KUTIPAN TEKS =>
----------------
Opini, Swa News– Lengkapnya Kunto Arief Wibowo. Sang jenderal merupakan putra Mantan Wakil Presiden era Orde Baru Jenderal (Purn) Try Soetrisno.
Kunto menjadi sosok jenderal kritis, pemberani dan teguh pada nilai etik keprajuritan dan kenegaraan. Mungkin tidak lazim ketika ada seorang prajurit militer berani mengkritik penguasa. Apalagi secara konstitusional sang penguasa merupakan panglima tertinggi.
Tapi itu yang pernah dilakukan seorang Kunto. Kala itu tahun 2023, ketika sang jenderal masih mengemban jabatan Panglima Daerah Militer Siliwangi Jawa Barat.
Siapapun tahu jabatan Panglima Daerah Militer Siliwangi merupakan posisi prestisius, strategis, dan potensial. Kalau dalam mitos sejarah militer era orde baru, pemegang tongkat komando Panglima Daerah Militer Siliwangi punya “golden ticket’ menjadi Panglima Angkatan Bersenjata Republik Indonesia (ABRI).
Kelihatannya Jenderal Kunto tidak mengambil posisi aman seperti itu. Tidak hanyut membiarkan kondisi amoral kekuasaan dan tunduk pada kemauan penguasa.
Justeru sebaliknya. Seakan Jenderal Kunto mencium bau busuk skenario politik Pemilu 2024. Kemudian Jenderal Kunto membuat kode keras memberi peringatan pada pihak penguasa yang memiliki keleluasaan memainkan kecurangan secara masif.
Baca juga:
Jenderal Kunto kemudian membuat kritik terbuka melalui media nasional (Kompas, 10 April 2023). Sebuah tulisan yang berisi keresahan, kritik dan harapan serta ancaman sikap tegas TNI.
Rupanya tulisan itu yang menjadi biang ketersinggungan dan ‘kemarahan’ Presiden Jokowi. Kemudian Jenderal Kunto menghadapi demosi, posisinya bergeser dari Pangdam Siliwangi menjadi Wakil Komandan Komando Pembina Doktrin, Pendidikan dan Latihan Angkatan Darat, Wadakodiklatad.
----------------
BAHAN YANG DISEDIAKAN =>
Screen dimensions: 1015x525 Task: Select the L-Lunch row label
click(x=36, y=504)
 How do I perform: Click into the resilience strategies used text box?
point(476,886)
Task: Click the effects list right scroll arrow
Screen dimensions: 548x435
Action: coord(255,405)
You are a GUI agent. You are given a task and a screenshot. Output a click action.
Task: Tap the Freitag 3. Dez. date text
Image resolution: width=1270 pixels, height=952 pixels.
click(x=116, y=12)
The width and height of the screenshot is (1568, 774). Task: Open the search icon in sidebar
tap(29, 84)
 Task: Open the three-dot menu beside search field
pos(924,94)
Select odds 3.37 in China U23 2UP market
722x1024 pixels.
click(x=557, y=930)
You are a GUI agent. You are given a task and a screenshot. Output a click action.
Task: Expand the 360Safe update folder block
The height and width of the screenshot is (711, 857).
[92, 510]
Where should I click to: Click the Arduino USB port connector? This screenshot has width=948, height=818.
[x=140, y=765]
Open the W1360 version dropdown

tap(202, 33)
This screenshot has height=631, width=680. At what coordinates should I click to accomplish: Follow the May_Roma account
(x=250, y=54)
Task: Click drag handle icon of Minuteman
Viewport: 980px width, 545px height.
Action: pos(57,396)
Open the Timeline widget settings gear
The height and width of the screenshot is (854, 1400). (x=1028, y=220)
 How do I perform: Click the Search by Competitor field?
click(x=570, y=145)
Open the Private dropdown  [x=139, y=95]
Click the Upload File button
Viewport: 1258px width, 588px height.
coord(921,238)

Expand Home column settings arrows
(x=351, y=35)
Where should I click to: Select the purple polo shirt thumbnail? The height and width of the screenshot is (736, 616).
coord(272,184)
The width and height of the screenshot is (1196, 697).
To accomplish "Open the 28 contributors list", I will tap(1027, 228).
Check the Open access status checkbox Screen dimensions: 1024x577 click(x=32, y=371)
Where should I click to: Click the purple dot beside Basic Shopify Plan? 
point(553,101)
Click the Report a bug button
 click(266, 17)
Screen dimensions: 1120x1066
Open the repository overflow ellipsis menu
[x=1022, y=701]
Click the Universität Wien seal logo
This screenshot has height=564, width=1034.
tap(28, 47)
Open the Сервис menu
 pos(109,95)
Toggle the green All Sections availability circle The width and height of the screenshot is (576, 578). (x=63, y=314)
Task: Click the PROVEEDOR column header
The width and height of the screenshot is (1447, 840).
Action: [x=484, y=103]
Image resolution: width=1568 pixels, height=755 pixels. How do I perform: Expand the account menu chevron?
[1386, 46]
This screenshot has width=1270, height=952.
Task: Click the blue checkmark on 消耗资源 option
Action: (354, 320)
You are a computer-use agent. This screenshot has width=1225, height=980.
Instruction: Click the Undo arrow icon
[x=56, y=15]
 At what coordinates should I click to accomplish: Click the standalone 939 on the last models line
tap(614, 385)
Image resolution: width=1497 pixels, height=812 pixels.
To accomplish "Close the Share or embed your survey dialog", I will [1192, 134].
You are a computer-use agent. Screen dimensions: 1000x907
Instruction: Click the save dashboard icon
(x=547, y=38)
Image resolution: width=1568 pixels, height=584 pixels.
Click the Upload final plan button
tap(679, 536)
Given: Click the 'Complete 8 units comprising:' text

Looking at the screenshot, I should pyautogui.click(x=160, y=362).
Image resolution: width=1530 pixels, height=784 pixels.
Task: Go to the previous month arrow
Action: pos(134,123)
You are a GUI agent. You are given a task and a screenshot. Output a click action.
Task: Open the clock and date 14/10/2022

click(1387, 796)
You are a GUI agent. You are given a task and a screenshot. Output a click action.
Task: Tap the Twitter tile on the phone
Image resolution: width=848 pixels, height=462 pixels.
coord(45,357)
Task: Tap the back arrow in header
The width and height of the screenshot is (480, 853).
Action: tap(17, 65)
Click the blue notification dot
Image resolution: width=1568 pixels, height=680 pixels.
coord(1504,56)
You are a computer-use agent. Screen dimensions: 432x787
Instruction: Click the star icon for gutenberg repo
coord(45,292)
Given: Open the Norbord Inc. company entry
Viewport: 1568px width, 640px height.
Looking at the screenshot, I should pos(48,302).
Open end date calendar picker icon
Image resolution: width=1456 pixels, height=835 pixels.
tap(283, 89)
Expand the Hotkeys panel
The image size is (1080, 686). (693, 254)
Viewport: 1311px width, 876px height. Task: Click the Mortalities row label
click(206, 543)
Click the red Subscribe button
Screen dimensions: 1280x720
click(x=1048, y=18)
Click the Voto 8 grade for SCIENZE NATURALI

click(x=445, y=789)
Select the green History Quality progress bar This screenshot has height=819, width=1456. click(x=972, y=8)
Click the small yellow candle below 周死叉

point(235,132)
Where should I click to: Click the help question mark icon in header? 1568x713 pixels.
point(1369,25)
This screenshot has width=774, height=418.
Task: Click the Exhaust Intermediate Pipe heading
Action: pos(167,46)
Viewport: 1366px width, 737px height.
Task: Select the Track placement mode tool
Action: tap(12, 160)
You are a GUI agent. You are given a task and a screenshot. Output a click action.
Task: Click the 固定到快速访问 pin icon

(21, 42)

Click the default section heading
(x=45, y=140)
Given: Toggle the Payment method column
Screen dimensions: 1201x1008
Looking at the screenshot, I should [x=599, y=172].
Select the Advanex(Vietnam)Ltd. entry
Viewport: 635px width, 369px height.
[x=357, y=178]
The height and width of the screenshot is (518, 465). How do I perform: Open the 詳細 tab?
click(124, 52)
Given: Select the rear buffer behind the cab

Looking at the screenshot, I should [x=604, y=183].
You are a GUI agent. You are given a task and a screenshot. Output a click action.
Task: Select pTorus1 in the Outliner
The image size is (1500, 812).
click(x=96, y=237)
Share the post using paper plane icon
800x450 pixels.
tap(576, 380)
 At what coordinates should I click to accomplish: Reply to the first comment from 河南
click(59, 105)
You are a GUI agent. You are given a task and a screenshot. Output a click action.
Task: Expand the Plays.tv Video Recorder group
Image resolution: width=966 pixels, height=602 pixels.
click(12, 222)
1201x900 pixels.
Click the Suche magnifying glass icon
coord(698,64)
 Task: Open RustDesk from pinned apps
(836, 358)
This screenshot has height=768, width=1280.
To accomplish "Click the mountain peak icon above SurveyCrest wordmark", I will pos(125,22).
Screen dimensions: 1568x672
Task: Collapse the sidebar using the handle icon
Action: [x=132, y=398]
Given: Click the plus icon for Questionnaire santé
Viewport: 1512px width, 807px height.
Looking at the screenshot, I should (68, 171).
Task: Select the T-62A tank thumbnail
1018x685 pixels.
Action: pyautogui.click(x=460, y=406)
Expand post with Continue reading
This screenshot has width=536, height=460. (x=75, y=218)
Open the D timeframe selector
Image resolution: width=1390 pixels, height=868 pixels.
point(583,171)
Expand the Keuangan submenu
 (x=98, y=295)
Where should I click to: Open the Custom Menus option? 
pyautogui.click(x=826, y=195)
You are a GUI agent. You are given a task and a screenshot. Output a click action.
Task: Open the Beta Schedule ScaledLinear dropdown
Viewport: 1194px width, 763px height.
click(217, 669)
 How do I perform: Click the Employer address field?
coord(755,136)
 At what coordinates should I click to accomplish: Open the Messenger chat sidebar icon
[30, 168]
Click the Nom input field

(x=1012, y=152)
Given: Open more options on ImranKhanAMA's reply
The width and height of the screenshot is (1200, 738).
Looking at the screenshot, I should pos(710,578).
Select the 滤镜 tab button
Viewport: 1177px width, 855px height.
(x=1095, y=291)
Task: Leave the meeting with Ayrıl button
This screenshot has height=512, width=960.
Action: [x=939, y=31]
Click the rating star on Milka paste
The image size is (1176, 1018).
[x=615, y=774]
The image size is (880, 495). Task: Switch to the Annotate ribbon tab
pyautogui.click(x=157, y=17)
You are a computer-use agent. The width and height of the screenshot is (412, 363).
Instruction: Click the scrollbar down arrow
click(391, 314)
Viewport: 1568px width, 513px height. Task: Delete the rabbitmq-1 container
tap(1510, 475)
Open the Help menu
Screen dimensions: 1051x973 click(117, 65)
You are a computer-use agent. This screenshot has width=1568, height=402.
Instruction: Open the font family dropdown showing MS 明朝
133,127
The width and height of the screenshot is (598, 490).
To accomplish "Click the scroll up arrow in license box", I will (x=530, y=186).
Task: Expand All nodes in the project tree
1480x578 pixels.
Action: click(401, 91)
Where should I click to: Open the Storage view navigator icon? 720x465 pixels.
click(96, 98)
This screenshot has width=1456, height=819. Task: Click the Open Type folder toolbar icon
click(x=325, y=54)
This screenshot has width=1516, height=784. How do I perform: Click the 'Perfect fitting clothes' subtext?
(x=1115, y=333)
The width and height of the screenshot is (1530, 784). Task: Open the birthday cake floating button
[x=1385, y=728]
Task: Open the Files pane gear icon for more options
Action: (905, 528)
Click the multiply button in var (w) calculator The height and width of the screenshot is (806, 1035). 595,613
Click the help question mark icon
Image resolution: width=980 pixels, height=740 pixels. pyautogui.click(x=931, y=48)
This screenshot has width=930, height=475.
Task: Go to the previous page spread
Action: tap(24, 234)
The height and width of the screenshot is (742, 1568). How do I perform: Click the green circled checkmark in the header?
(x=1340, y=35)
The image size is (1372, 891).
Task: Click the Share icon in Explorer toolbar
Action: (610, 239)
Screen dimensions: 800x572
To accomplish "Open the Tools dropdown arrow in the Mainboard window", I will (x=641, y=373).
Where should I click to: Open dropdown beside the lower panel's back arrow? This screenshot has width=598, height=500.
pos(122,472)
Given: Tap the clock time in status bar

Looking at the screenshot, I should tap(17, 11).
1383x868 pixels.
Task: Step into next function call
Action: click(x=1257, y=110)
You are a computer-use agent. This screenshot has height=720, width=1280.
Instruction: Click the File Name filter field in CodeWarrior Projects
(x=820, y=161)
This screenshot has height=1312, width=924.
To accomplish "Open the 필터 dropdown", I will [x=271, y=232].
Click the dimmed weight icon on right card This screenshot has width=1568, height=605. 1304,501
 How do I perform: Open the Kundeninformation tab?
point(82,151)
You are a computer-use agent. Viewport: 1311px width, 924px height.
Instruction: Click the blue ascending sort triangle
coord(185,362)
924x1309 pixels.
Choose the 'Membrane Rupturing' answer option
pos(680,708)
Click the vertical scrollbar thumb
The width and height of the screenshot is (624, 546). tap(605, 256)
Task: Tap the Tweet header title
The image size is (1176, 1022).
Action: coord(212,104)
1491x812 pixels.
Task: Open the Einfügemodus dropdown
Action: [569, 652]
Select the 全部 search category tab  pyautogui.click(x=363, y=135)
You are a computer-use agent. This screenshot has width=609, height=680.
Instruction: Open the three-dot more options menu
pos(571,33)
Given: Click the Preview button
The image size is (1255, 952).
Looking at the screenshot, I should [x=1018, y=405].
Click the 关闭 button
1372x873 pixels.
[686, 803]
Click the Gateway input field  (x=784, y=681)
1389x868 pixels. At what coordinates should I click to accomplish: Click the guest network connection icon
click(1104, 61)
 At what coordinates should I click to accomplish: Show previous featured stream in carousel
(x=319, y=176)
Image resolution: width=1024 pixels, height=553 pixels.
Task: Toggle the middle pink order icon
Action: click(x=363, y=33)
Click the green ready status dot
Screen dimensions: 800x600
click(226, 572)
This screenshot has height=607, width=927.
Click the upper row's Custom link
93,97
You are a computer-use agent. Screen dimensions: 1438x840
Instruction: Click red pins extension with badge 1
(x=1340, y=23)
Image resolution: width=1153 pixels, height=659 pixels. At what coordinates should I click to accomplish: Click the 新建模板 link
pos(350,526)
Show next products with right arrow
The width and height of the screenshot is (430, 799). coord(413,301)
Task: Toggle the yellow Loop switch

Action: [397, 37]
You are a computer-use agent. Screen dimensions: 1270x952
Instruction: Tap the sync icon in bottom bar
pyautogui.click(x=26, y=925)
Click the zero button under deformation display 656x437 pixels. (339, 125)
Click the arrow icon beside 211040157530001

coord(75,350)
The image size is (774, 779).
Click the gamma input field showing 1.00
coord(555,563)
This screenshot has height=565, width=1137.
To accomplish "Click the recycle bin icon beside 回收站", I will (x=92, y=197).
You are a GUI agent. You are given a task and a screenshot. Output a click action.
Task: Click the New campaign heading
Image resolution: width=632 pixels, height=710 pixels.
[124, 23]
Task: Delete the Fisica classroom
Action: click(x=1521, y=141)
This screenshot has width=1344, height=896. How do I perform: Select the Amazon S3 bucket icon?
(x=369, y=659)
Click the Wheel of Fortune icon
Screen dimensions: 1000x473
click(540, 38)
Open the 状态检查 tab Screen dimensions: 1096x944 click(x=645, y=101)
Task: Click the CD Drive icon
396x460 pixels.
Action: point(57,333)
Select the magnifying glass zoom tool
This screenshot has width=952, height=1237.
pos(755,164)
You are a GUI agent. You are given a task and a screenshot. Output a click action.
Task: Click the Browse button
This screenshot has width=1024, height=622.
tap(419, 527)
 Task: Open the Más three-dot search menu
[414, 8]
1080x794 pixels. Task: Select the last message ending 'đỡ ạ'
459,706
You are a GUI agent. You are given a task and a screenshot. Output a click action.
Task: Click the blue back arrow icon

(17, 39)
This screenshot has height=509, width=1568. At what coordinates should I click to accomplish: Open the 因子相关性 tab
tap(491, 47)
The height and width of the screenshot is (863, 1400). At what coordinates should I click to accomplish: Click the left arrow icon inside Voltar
----------------
DAFTAR TUGAS =>
A – Salin ulang dengan persis bagian teks tentang Jenderal Kunto di atas, di antara "Tapi itu yang" dan "Siliwangi Jawa Barat.", termasuk kedua bagian itu.
B – Menurut teks tentang Jenderal Kunto di atas, jabatan apa yang diemban Jenderal Kunto setelah ia bergeser dari Pangdam Siliwangi?

JAWABAN TERTULIS =>
A –
Tapi itu yang pernah dilakukan seorang Kunto. Kala itu tahun 2023, ketika sang jenderal masih mengemban jabatan Panglima Daerah Militer Siliwangi Jawa Barat.

B – Wakil Komandan Komando Pembina Doktrin, Pendidikan dan Latihan Angkatan Darat (Wadakodiklatad).